The Tourism Management Plan

For a city built on tourism, Charleston’s priorities are out of whack. Last week, city council considered a proposal to give the Food and Wine Festival $150,000 — that’s after it moved to North Charleston. Thanks to Seekings and others it was defeated, but where are the city’s priorities?


The Tourism Management Plan was written in 2015 — well before Short Term Rentals were conceived. That core group was supposed to reconvene annually. Why hasn’t that happened?
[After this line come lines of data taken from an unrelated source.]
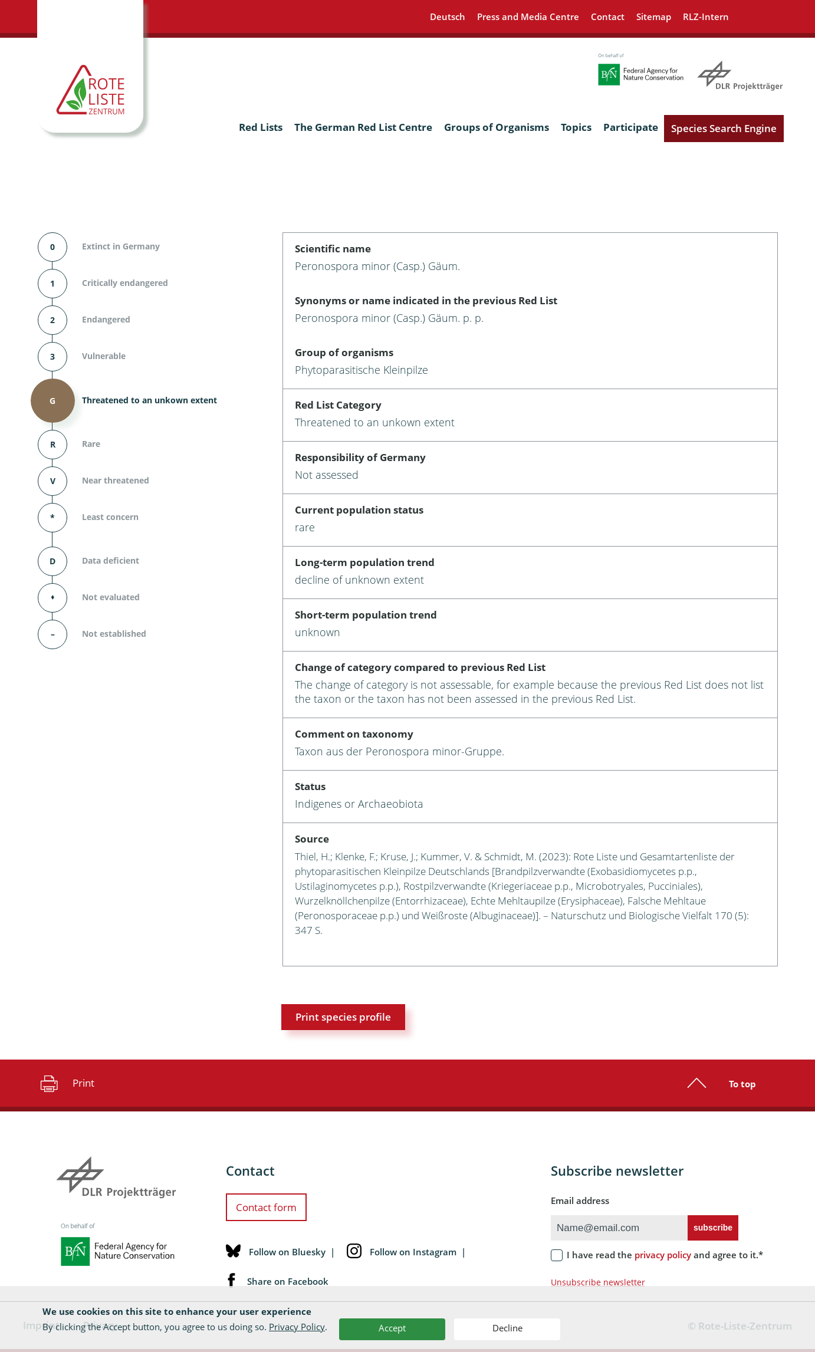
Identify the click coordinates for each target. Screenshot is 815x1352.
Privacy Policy (297, 1327)
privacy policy (663, 1255)
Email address (580, 1200)
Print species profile (343, 1017)
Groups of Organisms (496, 127)
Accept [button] (392, 1328)
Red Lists (260, 127)
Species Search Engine (724, 128)
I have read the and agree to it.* (665, 1255)
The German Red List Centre (363, 127)
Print (65, 1083)
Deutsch (447, 16)
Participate (630, 127)
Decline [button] (507, 1328)
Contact (608, 16)
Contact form (266, 1207)
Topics (576, 127)
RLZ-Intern (706, 16)
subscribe (713, 1227)
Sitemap (653, 16)
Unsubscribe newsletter (598, 1282)
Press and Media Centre (528, 16)
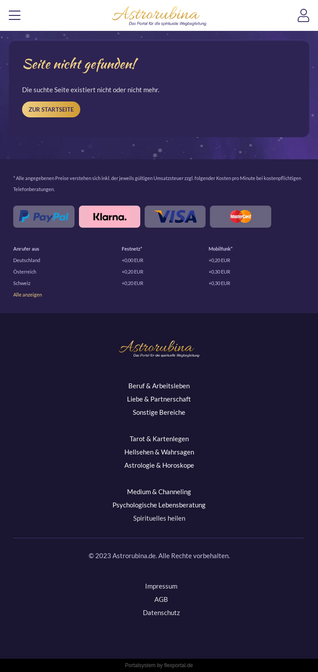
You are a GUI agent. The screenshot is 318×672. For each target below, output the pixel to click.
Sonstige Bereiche (159, 412)
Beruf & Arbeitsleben (159, 386)
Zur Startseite (51, 109)
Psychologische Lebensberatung (159, 505)
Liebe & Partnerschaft (159, 399)
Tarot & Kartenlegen (159, 439)
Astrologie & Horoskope (159, 465)
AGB (161, 599)
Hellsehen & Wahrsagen (159, 452)
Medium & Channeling (159, 492)
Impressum (161, 586)
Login (308, 18)
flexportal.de (178, 665)
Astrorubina (159, 15)
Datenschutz (161, 612)
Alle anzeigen (27, 294)
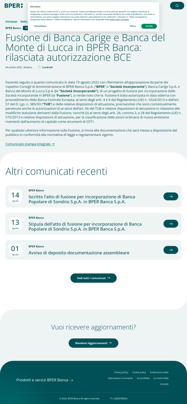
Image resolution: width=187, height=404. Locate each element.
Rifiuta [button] (133, 26)
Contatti (164, 384)
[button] (177, 5)
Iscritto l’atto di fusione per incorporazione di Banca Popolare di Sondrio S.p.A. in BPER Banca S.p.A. (82, 199)
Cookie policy (139, 372)
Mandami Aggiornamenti (91, 343)
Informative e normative (120, 378)
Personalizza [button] (40, 26)
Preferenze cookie (159, 372)
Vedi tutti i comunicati (91, 278)
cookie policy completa (119, 19)
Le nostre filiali (161, 378)
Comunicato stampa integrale (27, 144)
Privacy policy (121, 372)
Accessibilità (143, 378)
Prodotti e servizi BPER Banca (42, 379)
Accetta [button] (149, 26)
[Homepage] (14, 5)
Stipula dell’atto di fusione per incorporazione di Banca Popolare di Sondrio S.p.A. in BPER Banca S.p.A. (85, 226)
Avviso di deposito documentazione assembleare (79, 252)
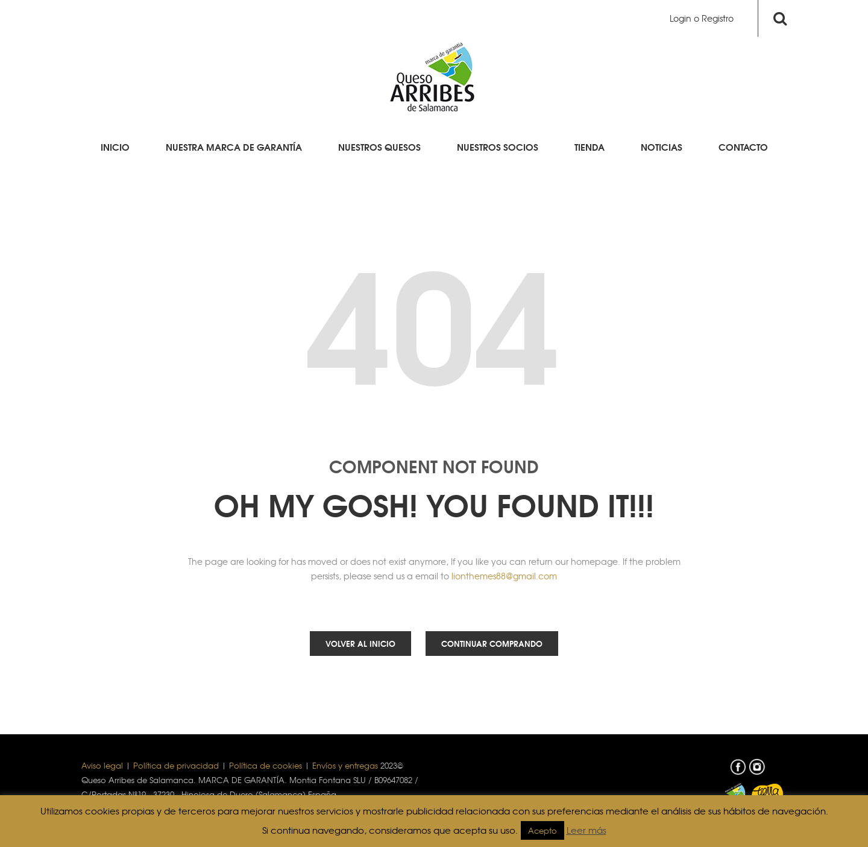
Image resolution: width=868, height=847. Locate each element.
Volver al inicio (360, 643)
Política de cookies (265, 765)
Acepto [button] (542, 830)
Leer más (586, 830)
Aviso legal (102, 765)
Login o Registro (702, 18)
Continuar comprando (491, 643)
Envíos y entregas (345, 765)
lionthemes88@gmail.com (504, 576)
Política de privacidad (176, 765)
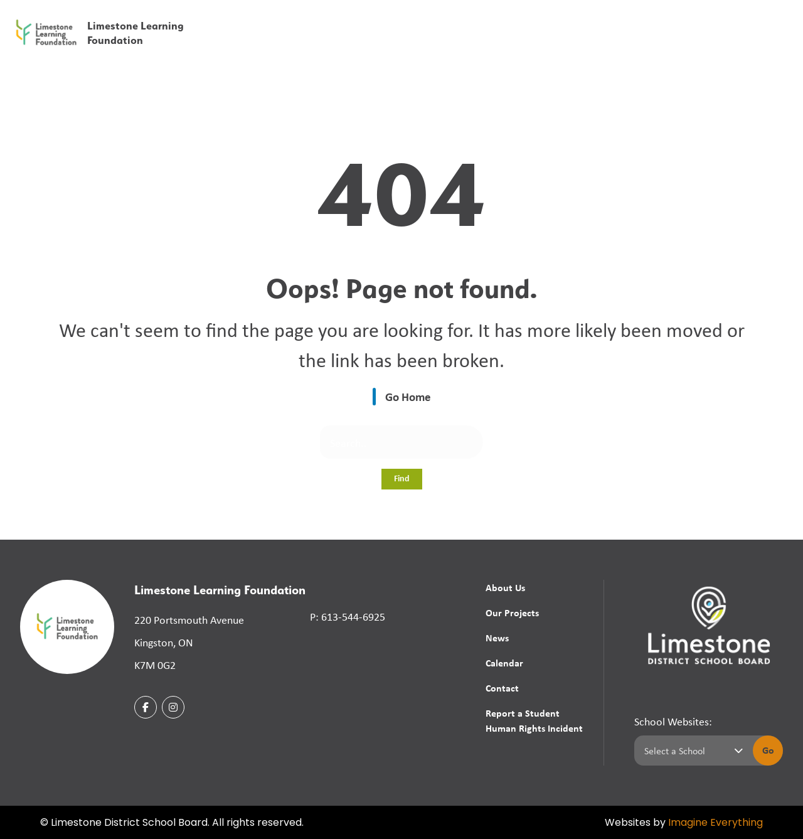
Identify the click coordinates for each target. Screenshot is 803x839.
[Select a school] (691, 750)
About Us (505, 587)
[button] (597, 18)
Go (768, 750)
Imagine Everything (715, 823)
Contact (731, 45)
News (497, 637)
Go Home (408, 396)
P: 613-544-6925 (347, 616)
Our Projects (512, 612)
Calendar (677, 45)
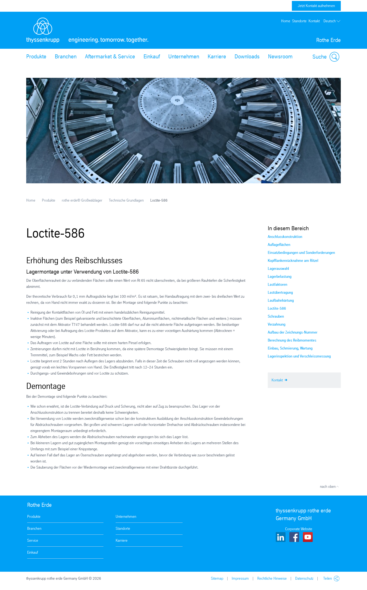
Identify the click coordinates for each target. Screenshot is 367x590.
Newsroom (280, 56)
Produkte (36, 56)
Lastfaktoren (277, 284)
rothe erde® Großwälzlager (82, 200)
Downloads (247, 56)
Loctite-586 (277, 308)
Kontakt (314, 21)
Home (285, 21)
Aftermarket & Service (110, 56)
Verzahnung (276, 324)
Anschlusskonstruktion (285, 236)
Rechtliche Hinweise (272, 578)
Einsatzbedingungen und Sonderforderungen (301, 252)
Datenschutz (304, 578)
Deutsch (332, 21)
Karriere (217, 56)
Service (32, 540)
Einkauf (151, 56)
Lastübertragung (280, 292)
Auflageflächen (279, 244)
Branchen (66, 56)
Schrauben (276, 316)
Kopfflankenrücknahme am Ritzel (293, 260)
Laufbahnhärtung (281, 300)
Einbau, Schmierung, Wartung (290, 348)
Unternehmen (183, 56)
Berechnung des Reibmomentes (292, 340)
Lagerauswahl (278, 268)
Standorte (299, 21)
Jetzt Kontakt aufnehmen (316, 6)
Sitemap (217, 578)
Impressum (240, 578)
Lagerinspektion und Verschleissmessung (299, 356)
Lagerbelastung (279, 276)
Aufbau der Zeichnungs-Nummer (292, 332)
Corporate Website (298, 529)
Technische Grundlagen (126, 200)
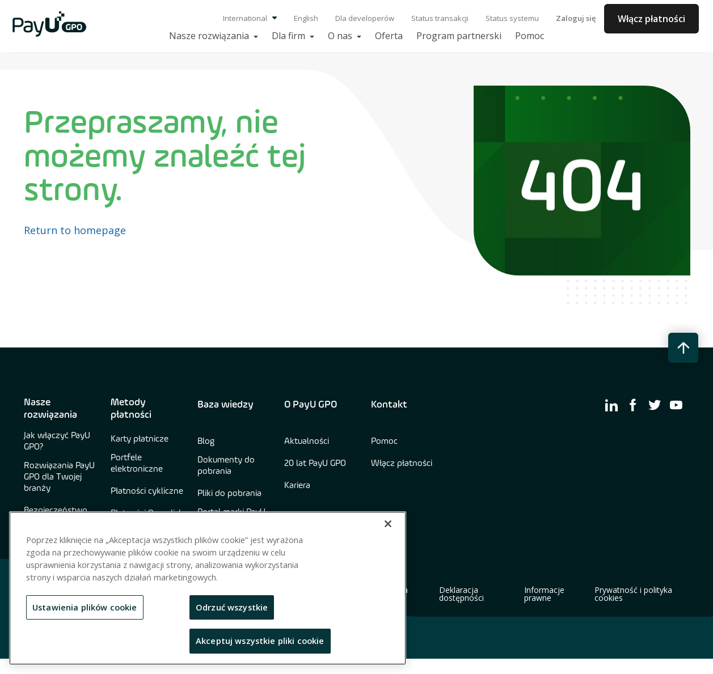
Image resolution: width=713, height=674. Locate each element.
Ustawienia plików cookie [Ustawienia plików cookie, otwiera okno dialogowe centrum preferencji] (84, 607)
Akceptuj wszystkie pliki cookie (260, 640)
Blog (205, 441)
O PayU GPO (310, 405)
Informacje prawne (544, 594)
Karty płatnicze (139, 439)
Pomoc (384, 441)
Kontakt (389, 405)
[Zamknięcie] (388, 523)
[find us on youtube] (676, 404)
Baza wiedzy (225, 405)
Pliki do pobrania (229, 493)
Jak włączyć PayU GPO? (57, 441)
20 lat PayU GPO (315, 463)
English (306, 18)
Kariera (297, 485)
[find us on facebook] (633, 404)
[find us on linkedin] (611, 404)
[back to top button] (683, 348)
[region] (207, 588)
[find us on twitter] (654, 404)
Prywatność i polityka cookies (633, 594)
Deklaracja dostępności (461, 594)
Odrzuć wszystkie (232, 607)
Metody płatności (131, 408)
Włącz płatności (651, 18)
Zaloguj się (576, 18)
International (250, 18)
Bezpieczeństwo (55, 510)
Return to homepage (75, 230)
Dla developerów (364, 18)
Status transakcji (440, 18)
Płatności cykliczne (147, 491)
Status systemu (512, 18)
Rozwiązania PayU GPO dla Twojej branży (59, 477)
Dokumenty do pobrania (226, 466)
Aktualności (306, 441)
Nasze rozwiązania (50, 408)
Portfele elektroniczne (137, 463)
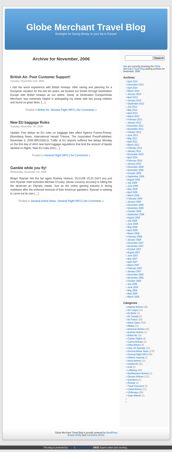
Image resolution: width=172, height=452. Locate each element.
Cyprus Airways (135, 342)
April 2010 (132, 157)
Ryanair (131, 383)
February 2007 (134, 268)
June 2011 (132, 135)
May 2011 (132, 138)
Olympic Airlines (135, 376)
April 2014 (132, 88)
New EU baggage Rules (29, 122)
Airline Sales (133, 323)
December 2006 (135, 274)
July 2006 (132, 284)
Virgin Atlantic (134, 395)
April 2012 (132, 113)
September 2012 (135, 103)
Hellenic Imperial (135, 357)
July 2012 (132, 107)
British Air (43, 109)
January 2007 (134, 271)
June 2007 (132, 255)
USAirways (133, 392)
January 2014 (134, 94)
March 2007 (133, 265)
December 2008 (135, 205)
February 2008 (134, 236)
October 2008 (134, 211)
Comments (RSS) (95, 435)
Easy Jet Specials (136, 348)
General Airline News (43, 201)
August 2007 (133, 252)
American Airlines (136, 329)
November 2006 (135, 278)
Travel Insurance (135, 386)
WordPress (111, 432)
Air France (132, 319)
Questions (132, 380)
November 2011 (135, 129)
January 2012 (134, 122)
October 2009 (134, 173)
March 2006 (133, 297)
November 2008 (135, 208)
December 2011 (135, 126)
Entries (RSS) (74, 435)
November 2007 (135, 246)
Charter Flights (134, 338)
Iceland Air (132, 364)
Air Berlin (132, 313)
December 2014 (135, 84)
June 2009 (132, 186)
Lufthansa (132, 370)
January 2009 (134, 202)
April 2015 (132, 81)
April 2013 (132, 97)
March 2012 (133, 116)
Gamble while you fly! (28, 168)
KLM (129, 367)
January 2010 (134, 164)
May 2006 (132, 290)
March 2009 (133, 195)
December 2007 (135, 243)
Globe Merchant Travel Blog (86, 27)
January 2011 (134, 151)
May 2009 (132, 189)
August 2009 (133, 179)
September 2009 (135, 176)
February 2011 (134, 148)
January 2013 (134, 100)
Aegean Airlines (135, 307)
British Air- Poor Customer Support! (40, 77)
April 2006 (132, 293)
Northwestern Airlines (138, 373)
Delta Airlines (134, 345)
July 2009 (132, 183)
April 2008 (132, 230)
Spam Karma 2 (84, 447)
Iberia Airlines (134, 361)
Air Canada (133, 316)
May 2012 (132, 110)
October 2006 (134, 281)
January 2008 (134, 240)
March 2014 (133, 91)
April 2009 (132, 192)
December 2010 (135, 154)
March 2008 (133, 233)
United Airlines (134, 389)
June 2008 (132, 224)
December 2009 (135, 167)
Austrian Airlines (135, 332)
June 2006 (132, 287)
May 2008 (132, 227)
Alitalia (130, 326)
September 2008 (135, 214)
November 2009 (135, 170)
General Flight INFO (62, 109)
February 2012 (134, 119)
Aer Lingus (132, 310)
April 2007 (132, 262)
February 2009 (134, 198)
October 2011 (134, 132)
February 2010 (134, 160)
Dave (71, 447)
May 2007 (132, 259)
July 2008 (132, 221)
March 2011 (133, 145)
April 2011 (132, 141)
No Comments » (87, 109)
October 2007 (134, 249)
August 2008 (133, 217)
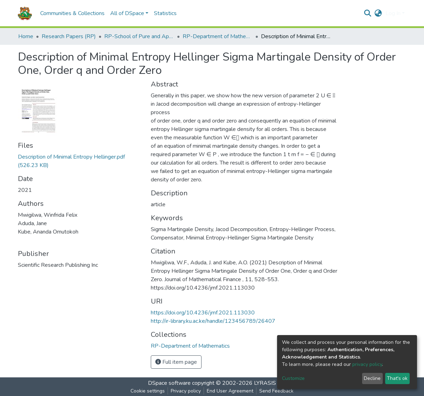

Five or six years ago, the city funded a stellar parking, mobility and tourism study that advocated parking most cars at the perimeter of the Peninsula rather than having them crowd into downtown as they do today. What happened to that plan? We still have hundreds of cars going to and from Union Pier just so their owners can cruise off to some island and spend their money elsewhere. Ridiculous — the cruise terminal has to be moved.


That $150,000. We’d better spend it, and a lot more, on planning and managing tourism. It’s getting late.


About those pedicabs. Drivers can point to and describe any building they pass. But pedicabs are licensed to take passengers from point A to point B as a means of transportation; they’re not allowed to give tours. Thus, they’re not permitted to go off their route to zigzag around and through the narrow streets of the historic district to inflict more damage on what remains of our livability. If they do, take a video and turn them in.


Thank goodness for one small favor.




Jay Williams, Jr. arrived in Charleston in 2001 to escape the cold and relax in the warmth of a better culture and climate. This all worked well until May of 2011 when he attended a cruise terminal discussion at Physicians Hall.